Copy the entries that appear below in full, leaving out any picture among them.

Records from a dataset:
-- Opening Marker --

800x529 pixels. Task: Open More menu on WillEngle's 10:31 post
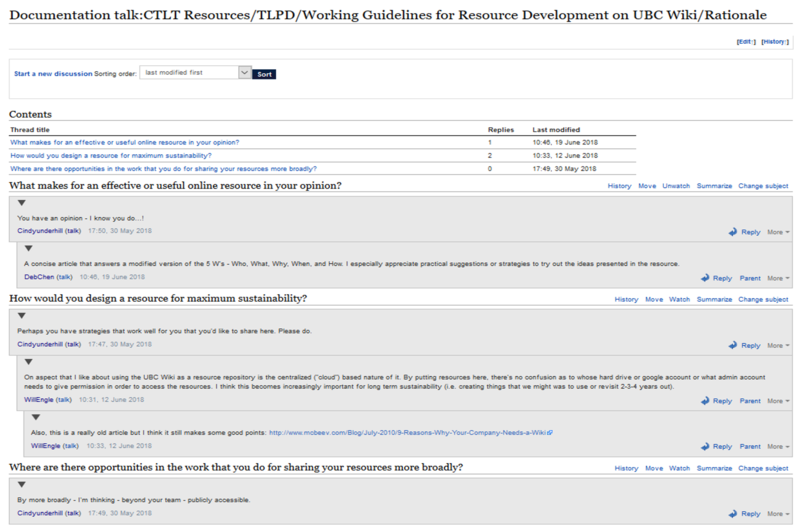778,401
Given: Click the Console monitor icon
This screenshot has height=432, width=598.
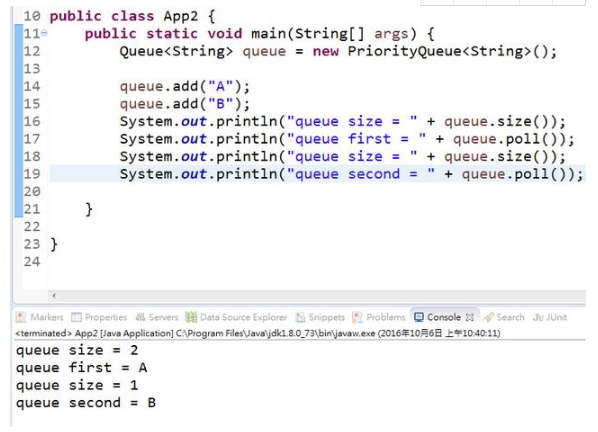Looking at the screenshot, I should (419, 317).
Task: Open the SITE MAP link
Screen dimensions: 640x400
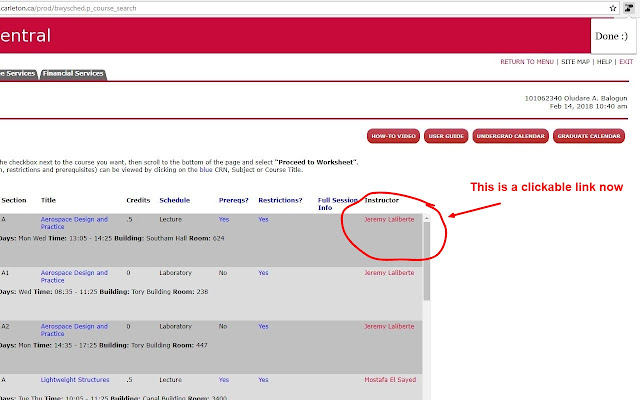Action: pos(575,61)
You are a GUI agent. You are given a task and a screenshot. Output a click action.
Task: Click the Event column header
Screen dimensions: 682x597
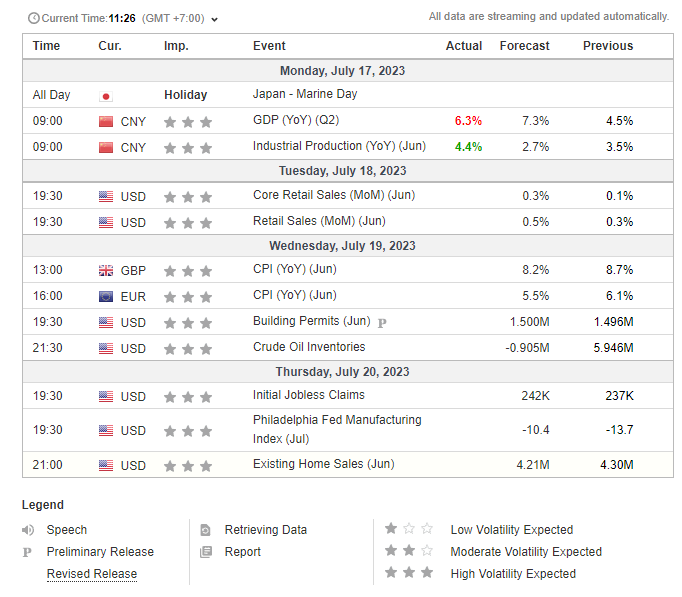(x=269, y=46)
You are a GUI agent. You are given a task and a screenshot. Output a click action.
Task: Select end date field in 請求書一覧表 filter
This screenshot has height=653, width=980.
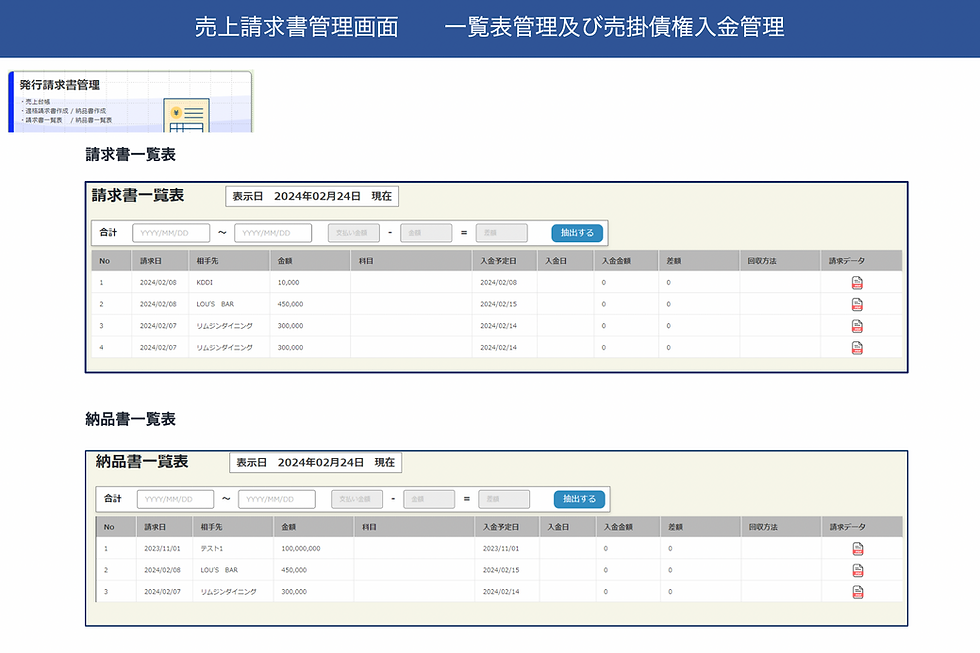point(273,233)
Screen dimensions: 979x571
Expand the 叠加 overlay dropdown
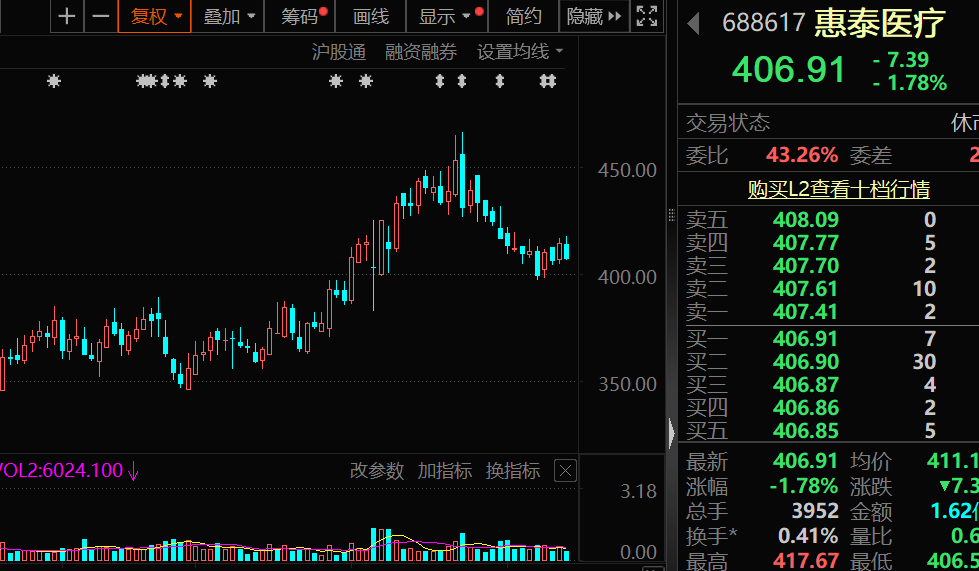229,16
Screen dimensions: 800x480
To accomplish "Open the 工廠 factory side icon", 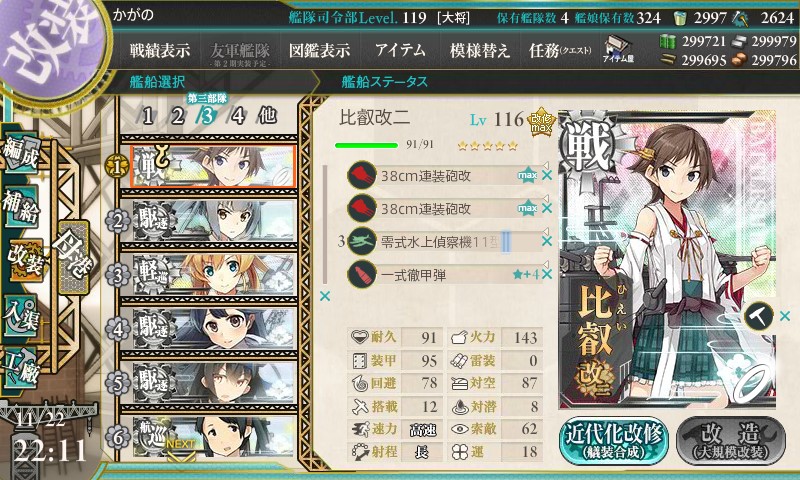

-- Closing Marker --

▸ **COMPLETED EXERCISE**:
800x529 pixels. Task: Open More menu on WillEngle's 10:31 post
778,401
Given: Click the Console monitor icon
This screenshot has height=432, width=598.
Looking at the screenshot, I should (419, 317).
Task: Open the SITE MAP link
Screen dimensions: 640x400
Action: pos(575,61)
You are a GUI agent. You are given a task and a screenshot. Output a click action.
Task: Click the Event column header
Screen dimensions: 682x597
(x=269, y=46)
You are a GUI agent. You are given a task and a screenshot. Output a click action.
Task: Select end date field in 請求書一覧表 filter
This screenshot has height=653, width=980.
point(273,233)
Screen dimensions: 979x571
Expand the 叠加 overlay dropdown
229,16
Screen dimensions: 800x480
To accomplish "Open the 工廠 factory side icon", 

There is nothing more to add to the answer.